Required task:
Reproduce the lines below, swapping "Mappa del sito" for "Mappa sito" and leaving everything else unchanged.
┌────────
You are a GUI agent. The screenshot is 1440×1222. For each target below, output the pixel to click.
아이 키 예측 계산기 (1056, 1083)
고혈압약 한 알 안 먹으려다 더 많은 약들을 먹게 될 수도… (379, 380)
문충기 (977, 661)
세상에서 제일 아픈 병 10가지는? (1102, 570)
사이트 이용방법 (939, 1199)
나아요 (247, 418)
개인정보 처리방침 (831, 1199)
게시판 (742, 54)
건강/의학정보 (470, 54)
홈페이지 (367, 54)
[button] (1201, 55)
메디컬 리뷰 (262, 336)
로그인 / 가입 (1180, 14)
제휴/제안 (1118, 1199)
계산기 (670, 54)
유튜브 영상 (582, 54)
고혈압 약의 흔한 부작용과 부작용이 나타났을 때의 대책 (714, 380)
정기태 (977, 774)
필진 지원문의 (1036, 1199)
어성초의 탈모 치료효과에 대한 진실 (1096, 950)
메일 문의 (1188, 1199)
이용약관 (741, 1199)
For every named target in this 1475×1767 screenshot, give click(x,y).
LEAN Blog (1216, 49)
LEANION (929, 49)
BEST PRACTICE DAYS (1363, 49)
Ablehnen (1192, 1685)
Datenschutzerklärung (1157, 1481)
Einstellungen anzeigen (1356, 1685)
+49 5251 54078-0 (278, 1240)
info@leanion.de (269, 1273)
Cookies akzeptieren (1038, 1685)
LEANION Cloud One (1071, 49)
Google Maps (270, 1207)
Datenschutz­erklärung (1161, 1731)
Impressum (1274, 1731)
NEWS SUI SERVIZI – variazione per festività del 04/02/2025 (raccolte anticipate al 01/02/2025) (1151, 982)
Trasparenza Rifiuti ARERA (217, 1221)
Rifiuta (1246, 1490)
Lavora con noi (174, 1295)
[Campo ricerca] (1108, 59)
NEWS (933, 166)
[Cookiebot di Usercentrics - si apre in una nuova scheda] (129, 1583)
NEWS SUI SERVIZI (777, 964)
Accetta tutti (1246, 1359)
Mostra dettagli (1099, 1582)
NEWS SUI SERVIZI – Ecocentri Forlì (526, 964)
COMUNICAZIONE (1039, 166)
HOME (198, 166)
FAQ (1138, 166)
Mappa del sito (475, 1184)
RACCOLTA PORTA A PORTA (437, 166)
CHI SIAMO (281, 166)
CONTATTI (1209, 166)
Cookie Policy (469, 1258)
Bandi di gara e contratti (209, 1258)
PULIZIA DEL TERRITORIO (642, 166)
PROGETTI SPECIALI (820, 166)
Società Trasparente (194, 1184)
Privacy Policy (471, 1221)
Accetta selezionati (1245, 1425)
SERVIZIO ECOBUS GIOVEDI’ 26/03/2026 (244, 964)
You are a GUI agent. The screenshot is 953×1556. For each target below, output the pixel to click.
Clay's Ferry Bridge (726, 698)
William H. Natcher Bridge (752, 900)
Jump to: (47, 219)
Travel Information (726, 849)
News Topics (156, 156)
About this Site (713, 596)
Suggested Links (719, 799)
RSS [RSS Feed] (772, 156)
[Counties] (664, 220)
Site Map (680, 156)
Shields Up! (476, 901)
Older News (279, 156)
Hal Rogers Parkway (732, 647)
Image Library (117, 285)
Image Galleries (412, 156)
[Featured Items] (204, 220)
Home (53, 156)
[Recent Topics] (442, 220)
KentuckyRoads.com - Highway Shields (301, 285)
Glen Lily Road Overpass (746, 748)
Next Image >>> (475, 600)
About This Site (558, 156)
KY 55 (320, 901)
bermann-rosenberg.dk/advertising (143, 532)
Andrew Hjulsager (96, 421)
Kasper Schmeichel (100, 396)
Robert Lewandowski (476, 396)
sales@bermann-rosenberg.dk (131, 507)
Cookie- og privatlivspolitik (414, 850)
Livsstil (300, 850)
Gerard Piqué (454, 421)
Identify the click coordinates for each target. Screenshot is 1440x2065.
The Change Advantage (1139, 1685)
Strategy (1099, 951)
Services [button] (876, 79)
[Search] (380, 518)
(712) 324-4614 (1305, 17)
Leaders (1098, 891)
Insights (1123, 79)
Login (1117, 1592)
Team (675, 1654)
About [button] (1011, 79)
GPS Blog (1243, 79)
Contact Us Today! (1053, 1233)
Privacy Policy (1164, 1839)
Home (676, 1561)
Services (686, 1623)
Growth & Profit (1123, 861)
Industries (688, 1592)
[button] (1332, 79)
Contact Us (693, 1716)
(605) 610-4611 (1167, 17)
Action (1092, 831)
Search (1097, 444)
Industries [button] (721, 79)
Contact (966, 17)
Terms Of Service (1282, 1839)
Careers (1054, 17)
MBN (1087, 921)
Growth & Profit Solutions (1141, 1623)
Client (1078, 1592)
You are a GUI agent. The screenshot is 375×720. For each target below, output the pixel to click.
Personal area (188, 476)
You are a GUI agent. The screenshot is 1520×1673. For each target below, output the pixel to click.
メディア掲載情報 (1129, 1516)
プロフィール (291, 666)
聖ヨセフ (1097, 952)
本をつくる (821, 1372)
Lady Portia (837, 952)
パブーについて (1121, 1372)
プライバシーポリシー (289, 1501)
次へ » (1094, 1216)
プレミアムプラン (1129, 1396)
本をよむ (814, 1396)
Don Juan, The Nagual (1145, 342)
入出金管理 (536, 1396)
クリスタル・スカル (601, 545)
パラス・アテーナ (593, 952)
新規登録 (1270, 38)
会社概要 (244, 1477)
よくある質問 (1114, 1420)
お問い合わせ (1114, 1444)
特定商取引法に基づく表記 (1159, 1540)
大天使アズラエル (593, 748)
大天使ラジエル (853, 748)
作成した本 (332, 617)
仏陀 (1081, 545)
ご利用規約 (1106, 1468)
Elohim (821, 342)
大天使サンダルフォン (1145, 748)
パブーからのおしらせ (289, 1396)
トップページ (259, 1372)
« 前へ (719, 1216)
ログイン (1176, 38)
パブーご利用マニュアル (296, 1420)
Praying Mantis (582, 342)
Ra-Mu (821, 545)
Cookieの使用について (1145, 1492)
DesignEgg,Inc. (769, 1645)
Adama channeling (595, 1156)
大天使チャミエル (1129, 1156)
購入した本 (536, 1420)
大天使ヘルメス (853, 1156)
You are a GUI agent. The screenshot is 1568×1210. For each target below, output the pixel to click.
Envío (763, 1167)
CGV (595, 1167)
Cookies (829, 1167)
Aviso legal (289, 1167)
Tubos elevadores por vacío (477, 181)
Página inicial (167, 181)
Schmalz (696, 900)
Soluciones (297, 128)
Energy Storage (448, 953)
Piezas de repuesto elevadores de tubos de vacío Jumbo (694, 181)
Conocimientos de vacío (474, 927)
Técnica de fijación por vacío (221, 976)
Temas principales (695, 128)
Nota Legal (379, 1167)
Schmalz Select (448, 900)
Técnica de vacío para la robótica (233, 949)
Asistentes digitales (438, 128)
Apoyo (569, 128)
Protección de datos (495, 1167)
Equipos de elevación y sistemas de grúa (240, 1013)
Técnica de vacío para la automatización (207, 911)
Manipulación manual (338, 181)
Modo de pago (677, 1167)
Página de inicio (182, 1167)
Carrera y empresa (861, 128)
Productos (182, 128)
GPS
└────────
Output:
You are a GUI agent. The screenshot is 1440×1222. For each target below, output the pixel to click.
아이 키 예측 계산기 (1056, 1083)
고혈압약 한 알 안 먹으려다 더 많은 약들을 먹게 될 수도… (379, 380)
문충기 (977, 661)
세상에서 제일 아픈 병 10가지는? (1102, 570)
사이트 이용방법 (939, 1199)
나아요 (247, 418)
개인정보 처리방침 (831, 1199)
게시판 (742, 54)
건강/의학정보 (470, 54)
홈페이지 (367, 54)
[button] (1201, 55)
메디컬 리뷰 (262, 336)
로그인 / 가입 (1180, 14)
제휴/제안 (1118, 1199)
계산기 (670, 54)
유튜브 영상 (582, 54)
고혈압 약의 흔한 부작용과 부작용이 나타났을 때의 대책 (714, 380)
정기태 (977, 774)
필진 지원문의 (1036, 1199)
어성초의 탈모 치료효과에 대한 진실 (1096, 950)
메일 문의 (1188, 1199)
이용약관 (741, 1199)
For every named target in this 1475×1767 screenshot, give click(x,y).
LEAN Blog (1216, 49)
LEANION (929, 49)
BEST PRACTICE DAYS (1363, 49)
Ablehnen (1192, 1685)
Datenschutzerklärung (1157, 1481)
Einstellungen anzeigen (1356, 1685)
+49 5251 54078-0 (278, 1240)
info@leanion.de (269, 1273)
Cookies akzeptieren (1038, 1685)
LEANION Cloud One (1071, 49)
Google Maps (270, 1207)
Datenschutz­erklärung (1161, 1731)
Impressum (1274, 1731)
NEWS SUI SERVIZI – variazione per festività del 04/02/2025 (raccolte anticipate al 01/02/2025) (1151, 982)
Trasparenza Rifiuti ARERA (217, 1221)
Rifiuta (1246, 1490)
Lavora con noi (174, 1295)
[Campo ricerca] (1108, 59)
NEWS (933, 166)
[Cookiebot di Usercentrics - si apre in una nuova scheda] (129, 1583)
NEWS SUI SERVIZI (777, 964)
Accetta tutti (1246, 1359)
Mostra dettagli (1099, 1582)
NEWS SUI SERVIZI – Ecocentri Forlì (526, 964)
COMUNICAZIONE (1039, 166)
HOME (198, 166)
FAQ (1138, 166)
Mappa sito (475, 1184)
RACCOLTA PORTA A PORTA (437, 166)
CHI SIAMO (281, 166)
CONTATTI (1209, 166)
Cookie Policy (469, 1258)
Bandi di gara e contratti (209, 1258)
PULIZIA DEL TERRITORIO (642, 166)
PROGETTI SPECIALI (820, 166)
Società Trasparente (194, 1184)
Privacy Policy (471, 1221)
Accetta selezionati (1245, 1425)
SERVIZIO ECOBUS GIOVEDI’ 26/03/2026 (244, 964)
You are a GUI agent. The screenshot is 953×1556. For each target below, output the pixel to click.
Clay's Ferry Bridge (726, 698)
William H. Natcher Bridge (752, 900)
Jump to: (47, 219)
Travel Information (726, 849)
News Topics (156, 156)
About this Site (713, 596)
Suggested Links (719, 799)
RSS [RSS Feed] (772, 156)
[Counties] (664, 220)
Site Map (680, 156)
Shields Up! (476, 901)
Older News (279, 156)
Hal Rogers Parkway (732, 647)
Image Library (117, 285)
Image Galleries (412, 156)
[Featured Items] (204, 220)
Home (53, 156)
[Recent Topics] (442, 220)
KentuckyRoads.com - Highway Shields (301, 285)
Glen Lily Road Overpass (746, 748)
Next Image >>> (475, 600)
About This Site (558, 156)
KY 55 (320, 901)
bermann-rosenberg.dk/advertising (143, 532)
Andrew Hjulsager (96, 421)
Kasper Schmeichel (100, 396)
Robert Lewandowski (476, 396)
sales@bermann-rosenberg.dk (131, 507)
Cookie- og privatlivspolitik (414, 850)
Livsstil (300, 850)
Gerard Piqué (454, 421)
Identify the click coordinates for each target. Screenshot is 1440x2065.
The Change Advantage (1139, 1685)
Strategy (1099, 951)
Services [button] (876, 79)
[Search] (380, 518)
(712) 324-4614 (1305, 17)
Leaders (1098, 891)
Insights (1123, 79)
Login (1117, 1592)
Team (675, 1654)
About [button] (1011, 79)
GPS Blog (1243, 79)
Contact Us Today! (1053, 1233)
Privacy Policy (1164, 1839)
Home (676, 1561)
Services (686, 1623)
Growth & Profit (1123, 861)
Industries (688, 1592)
[button] (1332, 79)
Contact Us (693, 1716)
(605) 610-4611 (1167, 17)
Action (1092, 831)
Search (1097, 444)
Industries [button] (721, 79)
Contact (966, 17)
Terms Of Service (1282, 1839)
Careers (1054, 17)
MBN (1087, 921)
Growth & Profit Solutions (1141, 1623)
Client (1078, 1592)
You are a GUI agent. The screenshot is 375×720. For each target below, output the pixel to click.
Personal area (188, 476)
You are a GUI agent. The screenshot is 1520×1673. For each target below, output the pixel to click.
メディア掲載情報 (1129, 1516)
プロフィール (291, 666)
聖ヨセフ (1097, 952)
本をつくる (821, 1372)
Lady Portia (837, 952)
パブーについて (1121, 1372)
プライバシーポリシー (289, 1501)
次へ » (1094, 1216)
プレミアムプラン (1129, 1396)
本をよむ (814, 1396)
Don Juan, The Nagual (1145, 342)
入出金管理 (536, 1396)
クリスタル・スカル (601, 545)
パラス・アテーナ (593, 952)
新規登録 (1270, 38)
会社概要 (244, 1477)
よくある質問 (1114, 1420)
お問い合わせ (1114, 1444)
特定商取引法に基づく表記 (1159, 1540)
大天使アズラエル (593, 748)
大天使ラジエル (853, 748)
作成した本 (332, 617)
仏陀 (1081, 545)
ご利用規約 (1106, 1468)
Elohim (821, 342)
大天使サンダルフォン (1145, 748)
パブーからのおしらせ (289, 1396)
トップページ (259, 1372)
« 前へ (719, 1216)
ログイン (1176, 38)
パブーご利用マニュアル (296, 1420)
Praying Mantis (582, 342)
Ra-Mu (821, 545)
Cookieの使用について (1145, 1492)
DesignEgg,Inc. (769, 1645)
Adama channeling (595, 1156)
大天使チャミエル (1129, 1156)
購入した本 (536, 1420)
大天使ヘルメス (853, 1156)
You are a GUI agent. The screenshot is 1568×1210. For each target below, output the pixel to click.
Envío (763, 1167)
CGV (595, 1167)
Cookies (829, 1167)
Aviso legal (289, 1167)
Tubos elevadores por vacío (477, 181)
Página inicial (167, 181)
Schmalz (696, 900)
Soluciones (297, 128)
Energy Storage (448, 953)
Piezas de repuesto elevadores de tubos de vacío Jumbo (694, 181)
Conocimientos de vacío (474, 927)
Técnica de fijación por vacío (221, 976)
Temas principales (695, 128)
Nota Legal (379, 1167)
Schmalz Select (448, 900)
Técnica de vacío para la robótica (233, 949)
Asistentes digitales (438, 128)
Apoyo (569, 128)
Protección de datos (495, 1167)
Equipos de elevación y sistemas de grúa (240, 1013)
Técnica de vacío para la automatización (207, 911)
Manipulación manual (338, 181)
Modo de pago (677, 1167)
Página de inicio (182, 1167)
Carrera y empresa (861, 128)
Productos (182, 128)
GPS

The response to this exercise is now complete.